Max Newman

Times obituary

Contributions to Mathematics

Professor M. H. A. Newman, FRS, who has died at the age of 87, made distinguished contributions to mathematics during a career which saw him as a University Lecturer in Mathematics at Cambridge University before the war, and as Fielden Professor of Mathematics at Manchester University from 1945 to 1964. But he deserves to be remembered also for his war services at Bletchley Park.

Maxwell Herman Alexander Newman was born on February 7, 1897, and educated at the City of London School and St. John's College, Cambridge, where he was made a Fellow in 1923. He spent a year in Vienna from 1922 to 1923, and in 1928 to 1929 was a Rockefeller Research Fellow at Princeton. In 1927, he was appointed to a University Lectureship in Mathematics at Cambridge, which he was to hold until 1945.

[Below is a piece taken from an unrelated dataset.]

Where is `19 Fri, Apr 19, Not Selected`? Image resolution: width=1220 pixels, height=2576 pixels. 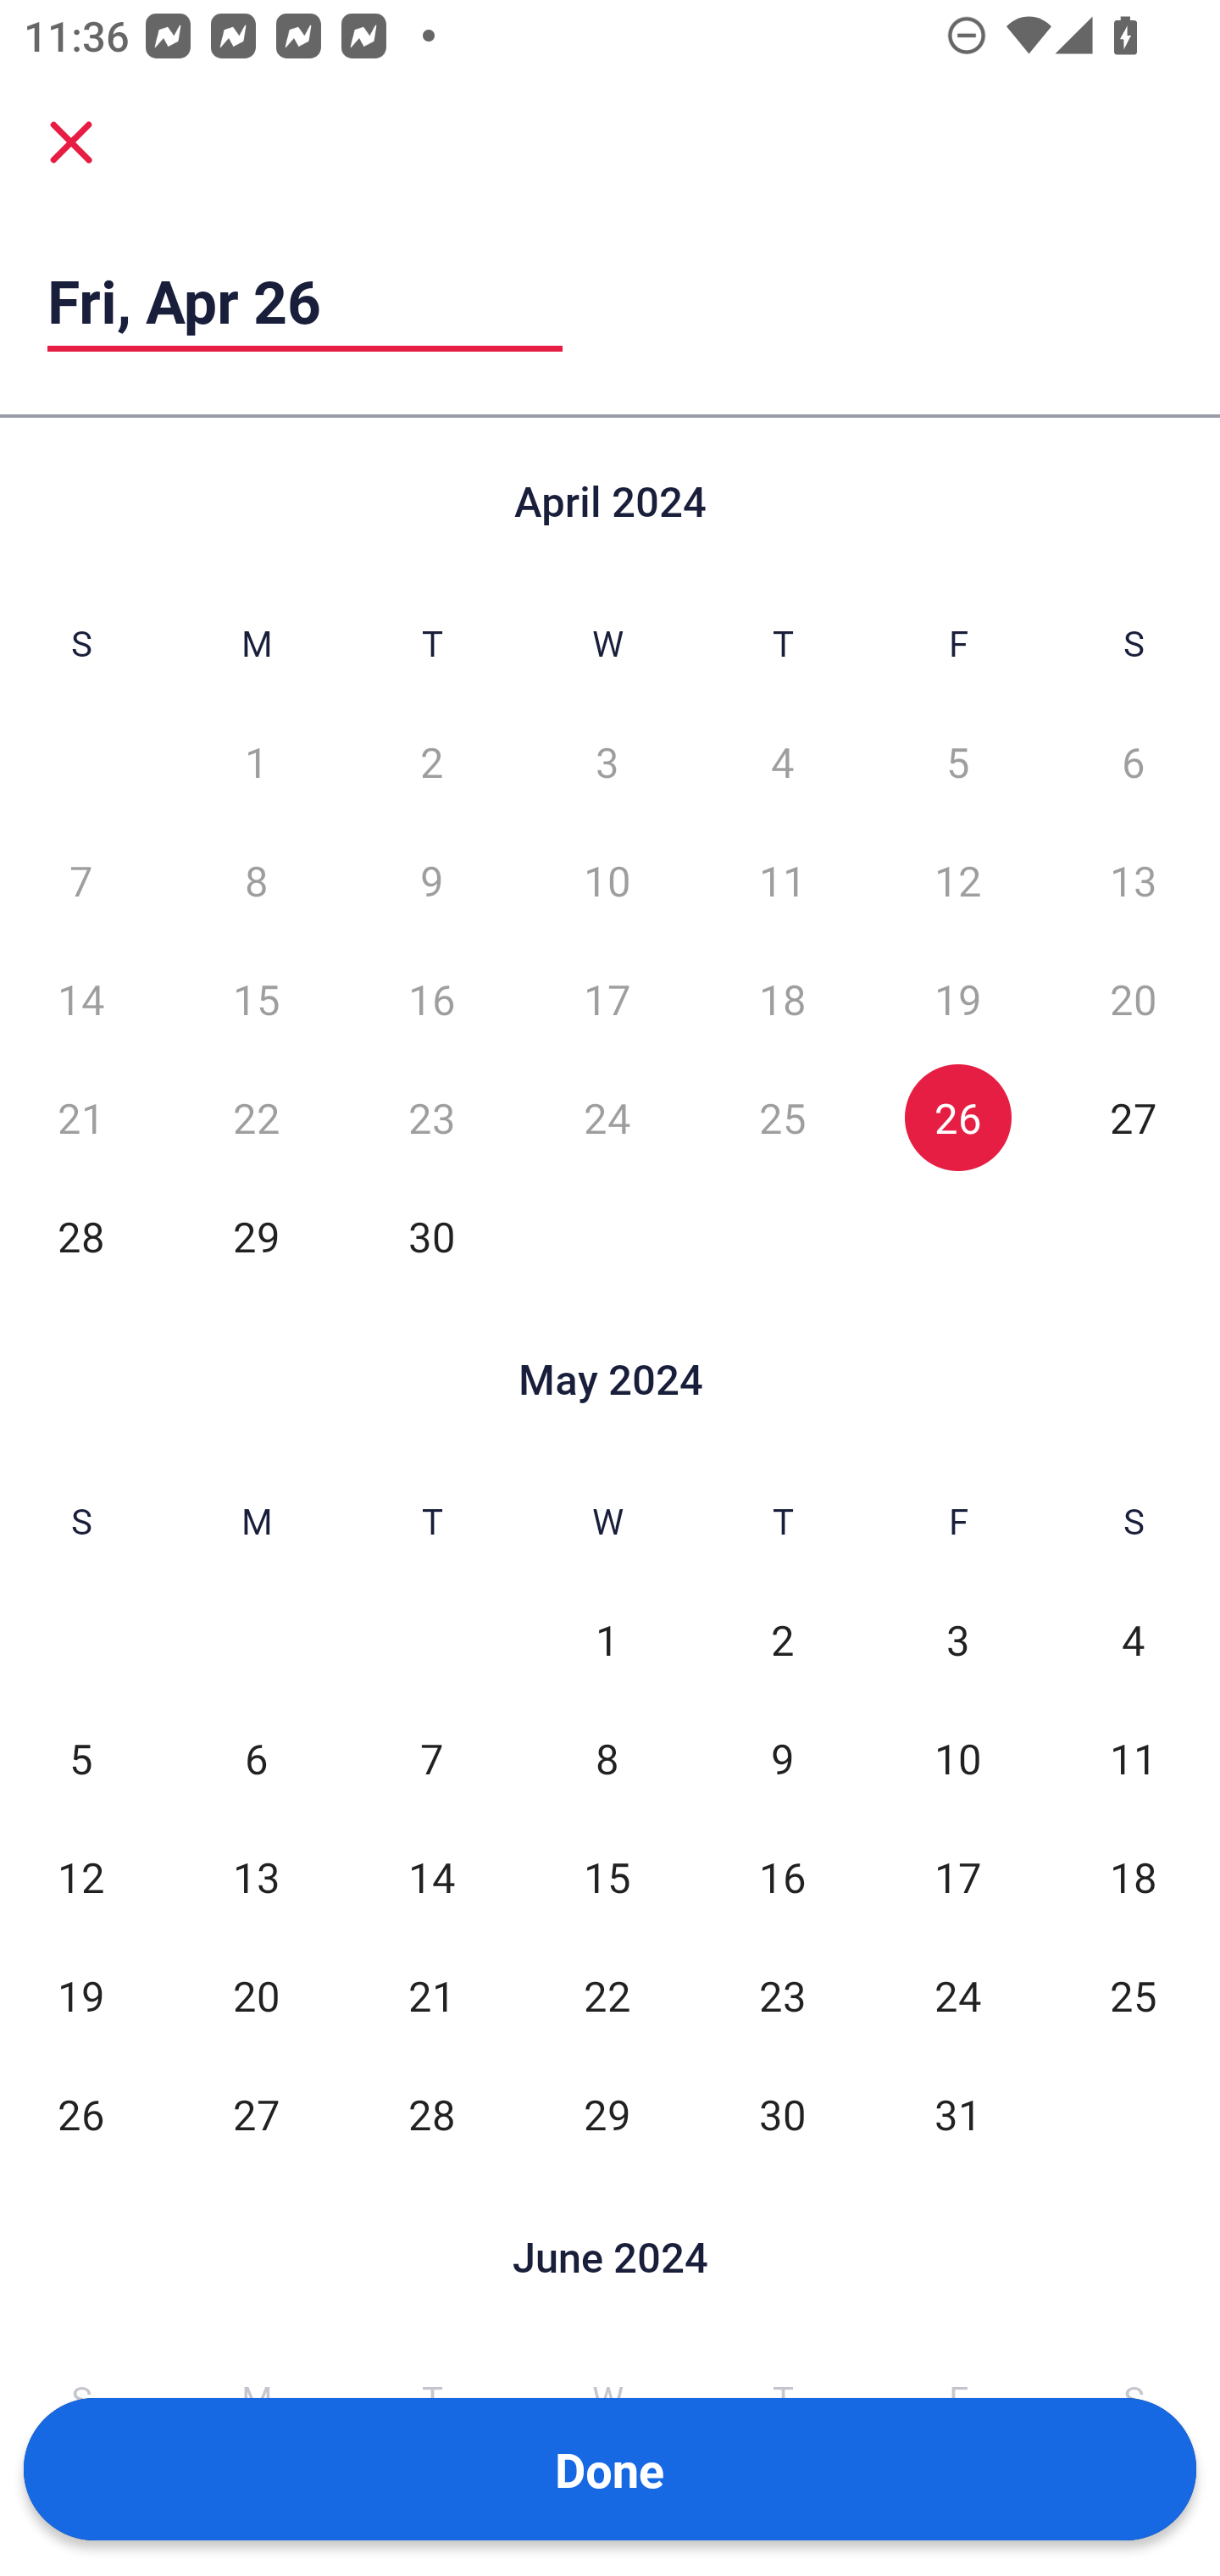
19 Fri, Apr 19, Not Selected is located at coordinates (957, 999).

Newman was the first British mathematician to work in combinatorial topology. Here he contributed to fixed-point theory and paved the way for the work of P. A. Smith; but his main achievement was to rework the foundations of combinatorial topology in a series of papers from 1926 to 1932. Later, he returned to topology, publishing from 1960 to 1966 work of a quality and topicality seldom attained by mathematicians in their sixties.

Newman spent most of the period 19391945 at Bletchley Park. Much has been written about the solution of the "Enigma" cipher. The work to which Newman contributed, though distinct from that on "Enigma," has been described as being of comparable importance. He devised a way of carrying forward the work of Tiltman and Tutte by using specially designed machines, and for this purpose was given charge of a section, commonly called the "Newmanry."

He ran this section admirably. He soon became involved in designing a much more advanced machine, which many think has a place in the early history of digital computers. The design brought into play his knowledge of formal logic. All this gave him insight into what could be done by electronic means and convinced him that general-purpose digital computers could and should be built.

In 1945, Newman followed Mordell as Fielden Professor in Manchester. He was a shrewd judge of mathematicians; he recruited for his department a star-studded cast, including Alan Turing, Bernhard Neumann, J. W. S. Cassels, and others. Having brought them there, he looked after them.

He devoted equal care to the oversight of all aspects of the work of his department. He expected all his staff to contribute both to teaching and research, and he watched both. He wrote syllabuses in greater detail than had been usual. He enjoyed excellent relations with the applied mathematicians, after which he negotiated a just peace over the division of the students' time.

He was elected to the Royal Society in 1939 and received the Sylvester Medal in 1958. In 1962 he received both the De Morgan Medal and an invitation to address the International Congress of Mathematicians, an honor which reflects current authority rather than past achievement.

His first wife, Lynn, an author, died in 1973, leaving him two sons. He later remarried. Margaret, widow of Professor L. S. Penrose, who survives him.